Australia faces significant transport and regional development challenges over the next twenty years. The department actively monitors emerging trends and adopts a flexible approach that enables responsiveness to changes in our operating environment.

Over the coming decades the transport task will grow substantially and become far more complex and demanding, fuelled by economic growth, a more competitive global economy, demographic changes, innovations in technology and changing community expectations regarding safety, security, accessibility and environmental performance.

The amount of freight carried around Australia is forecast to double over the next 20 years, and interstate road freight could triple. The amount of urban freight and passenger movements is forecast to increase by as much as 50 per cent. These changes will have implications for the capacity and design of transport networks, which in turn will influence Australia's competitiveness, our quality of life and the impact that we have on the environment.
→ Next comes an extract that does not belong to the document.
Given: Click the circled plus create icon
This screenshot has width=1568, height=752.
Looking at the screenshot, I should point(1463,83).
Stronger regional communities are critical to a thriving Australia. These communities face fundamental social and economic change as a result of globalisation, new technology, changing social values and competitive pressures. Specific pressures come from differential access to services, dealing with difficult resource management issues and the need to retain and build community skills.

The desire is for more integrated and coherent policy, programmes and service delivery. This requires an effective partnership with communities, government and the private sector to foster the development of self-reliant communities and regions that take the lead to:

  • strengthen economic and social opportunities
  • sustain productive natural resources and the environment
  • deliver better regional services
  • adjust to economic, technology and government-induced change.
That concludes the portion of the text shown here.